Items listed in a dataset:
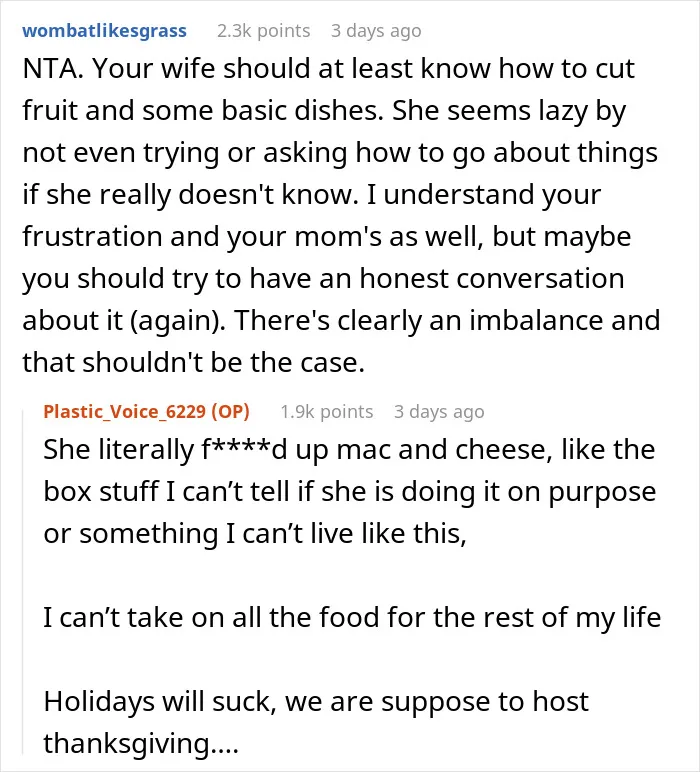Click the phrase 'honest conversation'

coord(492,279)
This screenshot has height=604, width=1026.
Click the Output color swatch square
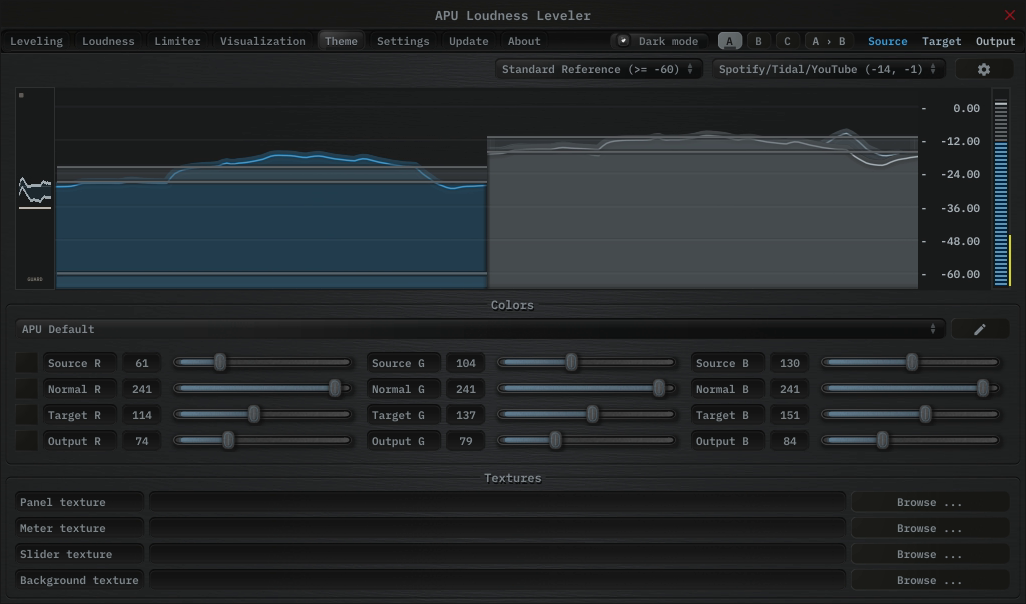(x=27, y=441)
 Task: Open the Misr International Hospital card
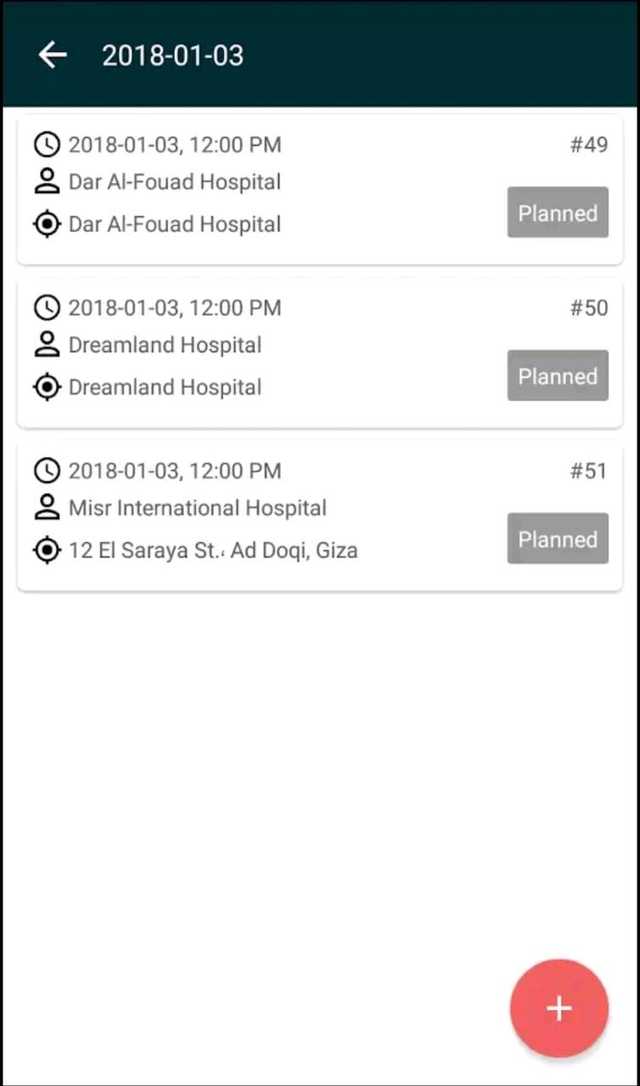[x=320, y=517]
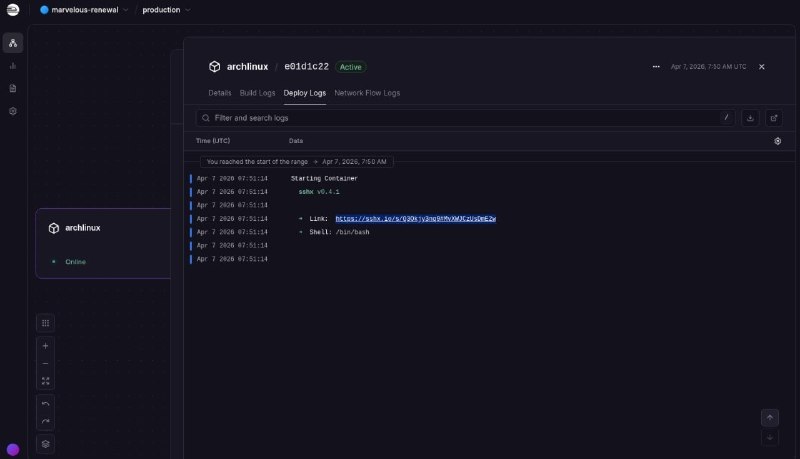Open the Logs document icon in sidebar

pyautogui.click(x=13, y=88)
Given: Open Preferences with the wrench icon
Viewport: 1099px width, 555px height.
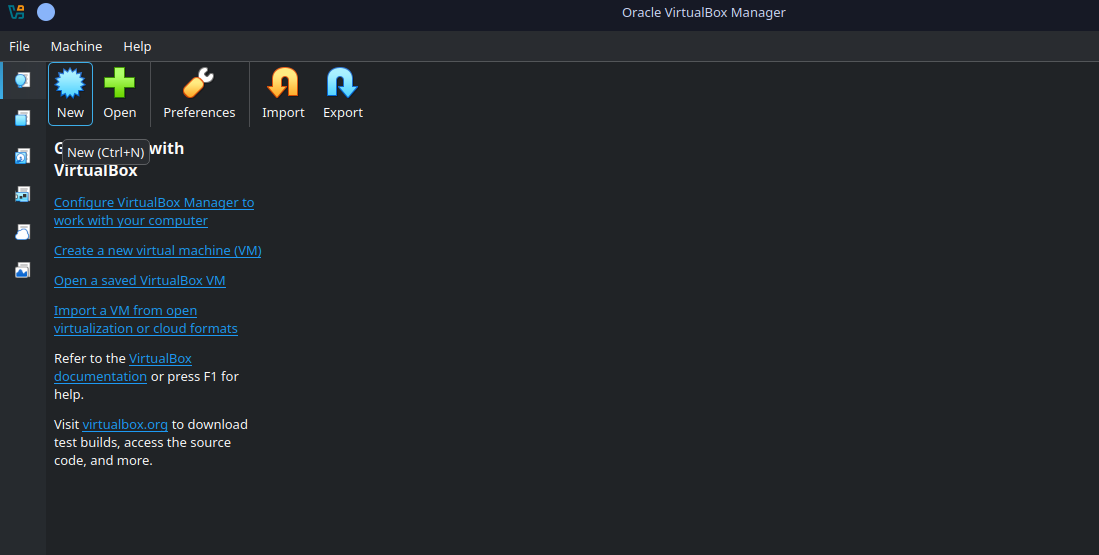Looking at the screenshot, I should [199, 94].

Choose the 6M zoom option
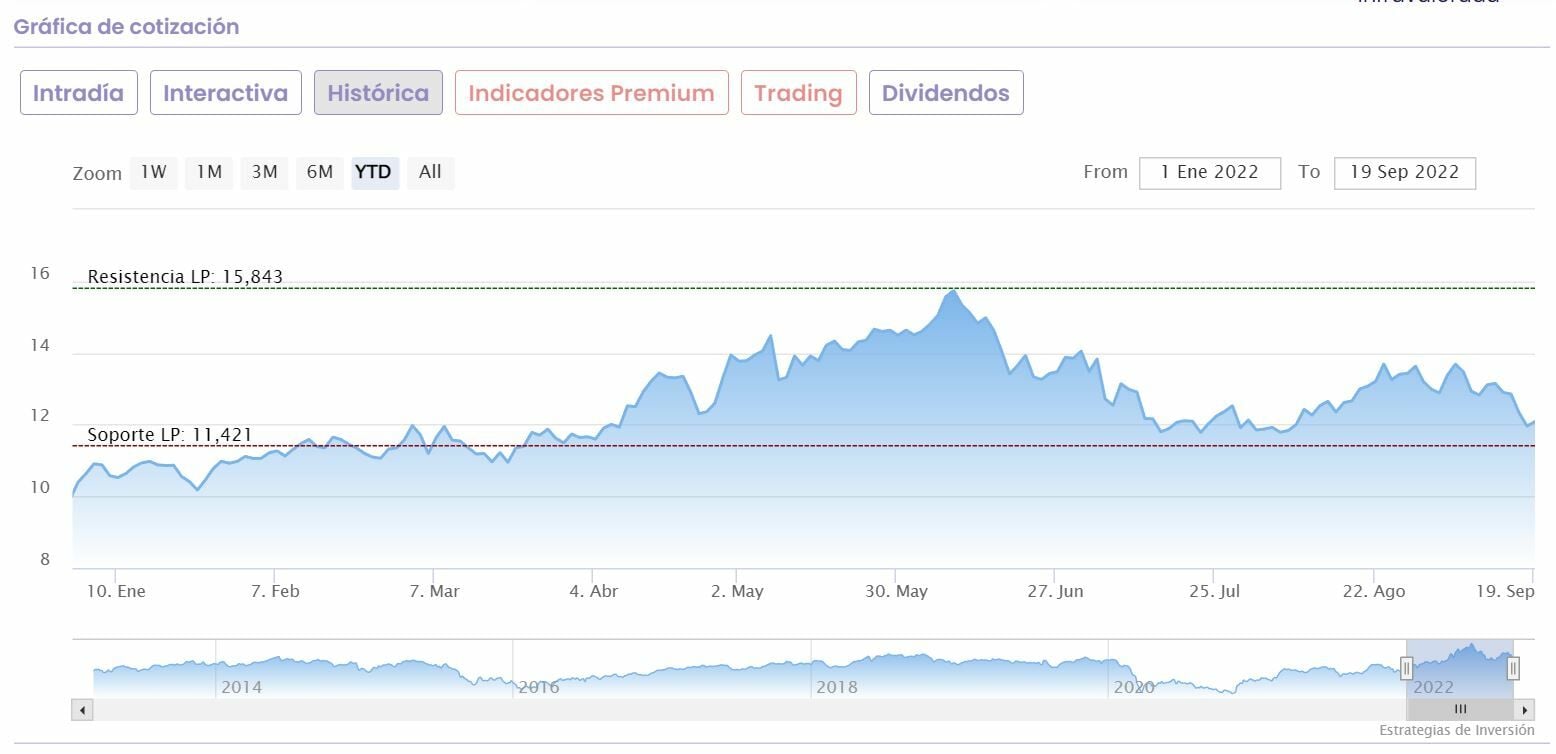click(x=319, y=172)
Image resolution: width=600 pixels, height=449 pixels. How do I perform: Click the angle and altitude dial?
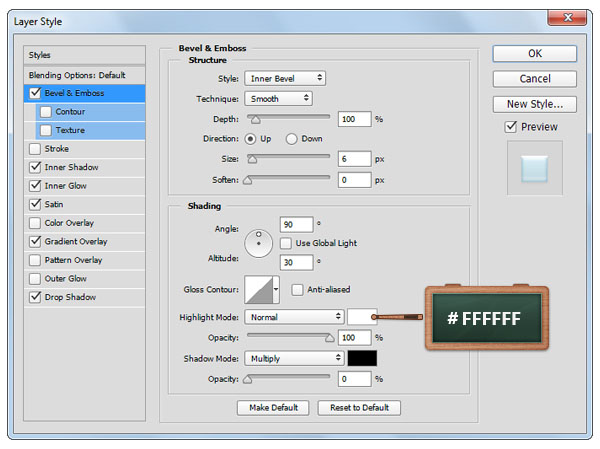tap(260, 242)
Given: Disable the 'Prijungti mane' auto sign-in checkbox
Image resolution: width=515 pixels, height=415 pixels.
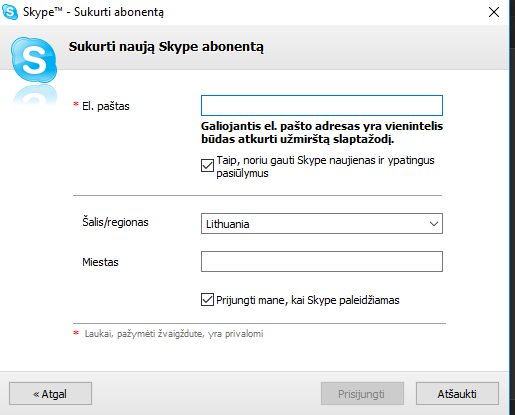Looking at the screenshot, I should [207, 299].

* [Exercise goal]:
Where a line of the data holds the word "Given", copy that line.

* [Response box]:
Given: Open Preferences with the wrench icon
Given: Disable the 'Prijungti mane' auto sign-in checkbox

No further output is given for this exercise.